Criterion related validation strategies compare test scores to some other variable which is called a criterion (criteria is plural). The basic idea here is that if a test is valid, it should correlate with or predict some criterion of interest. For example, the SAT should predict college grade point average. Here the SAT would be the test and GPA would be the criterion. Finding a correlation between the SAT and the GPA would help support inferences about which student applicants to accept into college (based on test scores). Finding no relation between the two would cause us to doubt the validity of the test.

Criterion related validation strategies are frequently used by industrial psychologists, who use tests to predict job performance measures.
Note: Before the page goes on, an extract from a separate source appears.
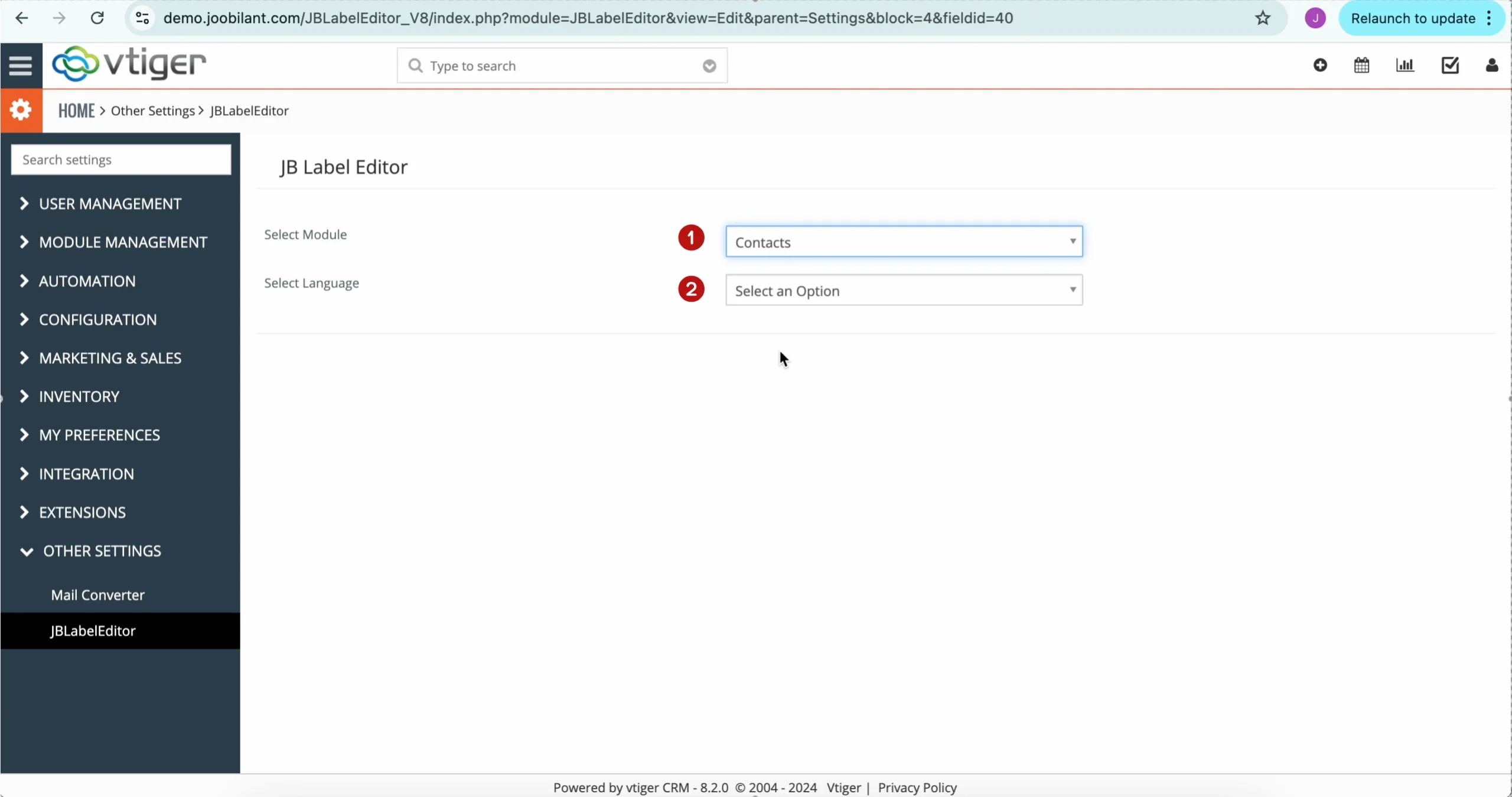Image resolution: width=1512 pixels, height=797 pixels.
Task: Open the hamburger main menu icon
Action: click(x=21, y=66)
We might find, for example, that a test of manual dexterity (ability to manipulate objects quickly and accurately with one’s hands) predicts the job performance of sewing machine operators and dentists. Here the test would be one of manual dexterity and the criterion would be some measure of job performance, such as the number of garments sewed per hour or the number of patient complaints of being hurt by the dentist.

"If our measure is valid, what do we expect to see in the data?"

Criterion related validity provides this answer:

If the test is valid, then I expect the test to correlate with one or more criteria of interest in a predictable way.

A construct is an unobservable variable hypothesized to account for behavior. Extroversion is an example in personality. Some people are outgoing and like to be the center of attention. The strike up conversations with strangers, are at ease with other people, and can be the life of a party. The construct of extroversion is hypothesized to account for a broad array of interpersonal behavior. Construct validation designs are the most comprehensive of the validation designs. They involve collecting multiple measures and examining the pattern of relations to see whether they conform to what is expected or predicted. For example, if I had a measure of workplace hostility (angry and resentful feelings toward other people at work) and I gave it to a large group of workers, I would expect the measure to be correlated with satisfaction with coworkers and supervision. I would also expect more hostile people to have a greater incidence of drug and alcohol problems, and to be less well liked by their coworkers than those with lower scores on the measures. In a construct validation design one collects multiple measures (e.g., hostility, job satisfaction, coping mechanisms, peer ratings) and looks to see an expected pattern of relations among the measures.

"If our measure is valid, what do we expect to see in the data?"

Construct related validity provides this answer:

If the test is valid, then I expect the test to show an expected pattern of relations with other variables.

This expected pattern of relations is really a generalization of known groups and criterion related validity. Another way of saying this is that known groups and criterion related validity are special cases of construct validity.